Electoral democracy is always trapped in the ceremonial aspect, utilizing the people’s five-year desire for new leadership that is expected to bring changes to their lives. However, in reality, after several general elections, people still have to face a tough life that does not necessarily change after they make their choices for the leaders of the country and their representatives in parliament. In fact, what often happens is that people are approached before the elections, given sweet promises as long as they vote for certain people. Then, after the elections are over, they will be abandoned and immersed in all the routines of their lives.

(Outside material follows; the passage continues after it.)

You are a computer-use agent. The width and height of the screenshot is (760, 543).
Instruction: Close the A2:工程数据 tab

In the 5th ICIR parallel session panel 7 with the theme “Toward Inclusive Religious Freedom”, moderated by Athanasia Safitri, two young researchers, Khansanida Afifah Wardana, a doctoral student at the Faculty of Law, Diponegoro University, Semarang, and Astrid Syifa Salsabilla, a master’s student at the CRCS-UGM Postgraduate School presented their research. Wardana presented her research entitled “Restriction of Rights: The Vortex of Religious Freedom and Democracy in Indonesia.” In her presentation, Wardana stated, “One of the core aspects in building a healthy democracy is the existence of religious freedom in a country.” The role of religion in the public domain and in the realm of government, makes a major contribution in creating community empowerment. The problem lies in the stagnant paradigm that Indonesia only recognizes ‘official’ religions and ignores the rights and voices of adherents of traditional beliefs or Aliran Kepercayaan.

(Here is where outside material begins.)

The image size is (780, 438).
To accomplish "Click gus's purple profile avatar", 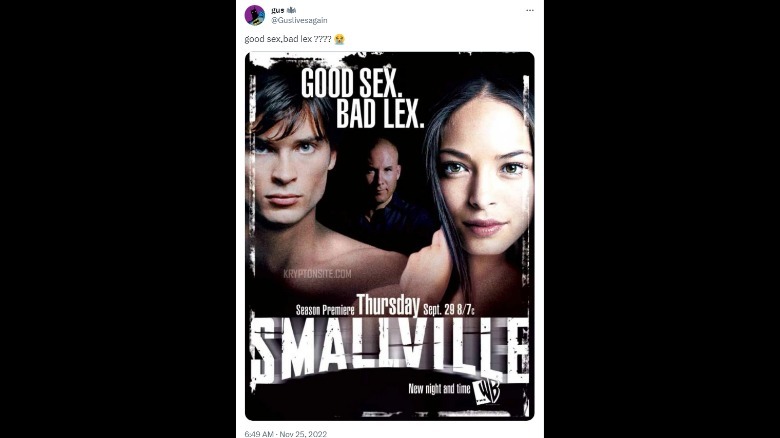I will 255,15.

Wardana found three models of the relationship between religion and democracy. The first is the Negative Relationship, which is religion as a conservative force that is contrary to democracy which hinders human freedom and autonomy. Second, the Neutral Relationship, where religion and political affairs go on their own or “Political Secularization,” prioritizing the principles of rationality and efficiency that make religion a private matter. The third is Positive Relationship, where religion strongly supports the democratization process, both political, economic, and cultural. In a positive relationship, religion always provides ethos, spirit, and doctrinal content for the growth of democratic life.